Grooming Gangs Whitewash: Report into abuse of young girls found attackers 'most commonly white'

Last week, the long-awaited Home Office report into child grooming was finally published. Commissioned by former Home Secretary Sajid Javid, it was supposed to put the official spotlight on to one of the greatest scandals in English history – the systemic abuse of white working-class girls by Muslim men.

Instead, it was a whitewash. Literally. The sole definitive conclusion, cast amid a jumble of Civil Service sophistry, was that 'research has found that group-based CSE [child sexual exploitation] offenders are most commonly white'.

The study had actually found no such thing. As Priti Patel pointedly acknowledged in her foreword: 'Some studies have indicated an over-representation of Asian and black offenders.

'However, it is difficult to draw conclusions about the ethnicity of offenders as existing research is limited and data collection is poor.
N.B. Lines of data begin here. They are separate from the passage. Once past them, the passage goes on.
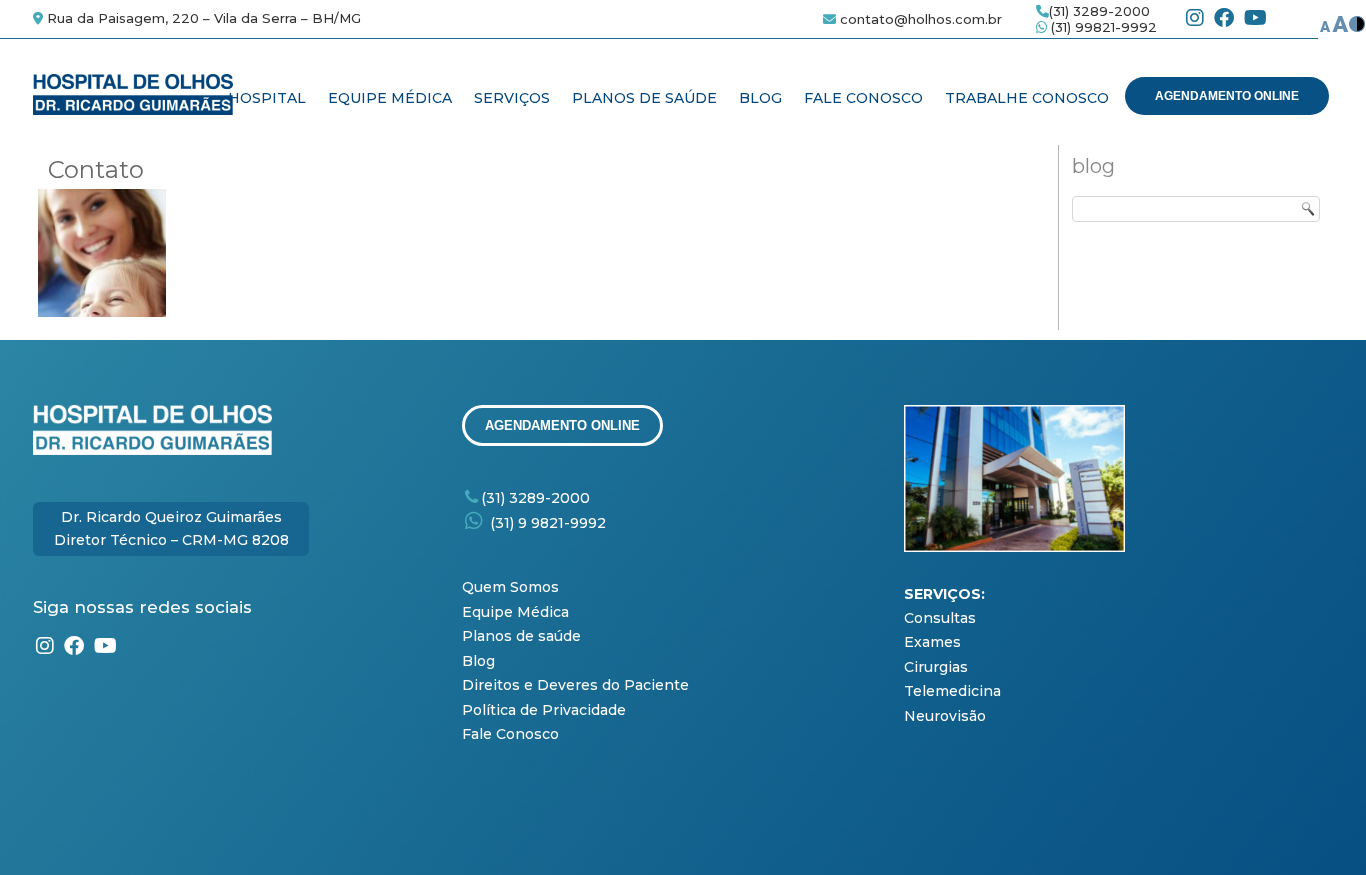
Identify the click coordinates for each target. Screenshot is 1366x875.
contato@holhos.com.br (921, 19)
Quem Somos (514, 587)
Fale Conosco (863, 98)
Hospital (267, 98)
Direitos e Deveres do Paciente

This is disappointing because community and cultural factors are clearly relevant to understanding and tackling offending.'

It's not 'disappointing' – it's another appalling abdication of responsibility by officials and a system that has again failed the countless victims of Britain's Asian grooming gangs.

And instead of exposing the abuse and the abusers, the grooming report has provided a case study in the way the British Establishment continues to thwart any attempt to finally get a grip on an issue that shames our nation.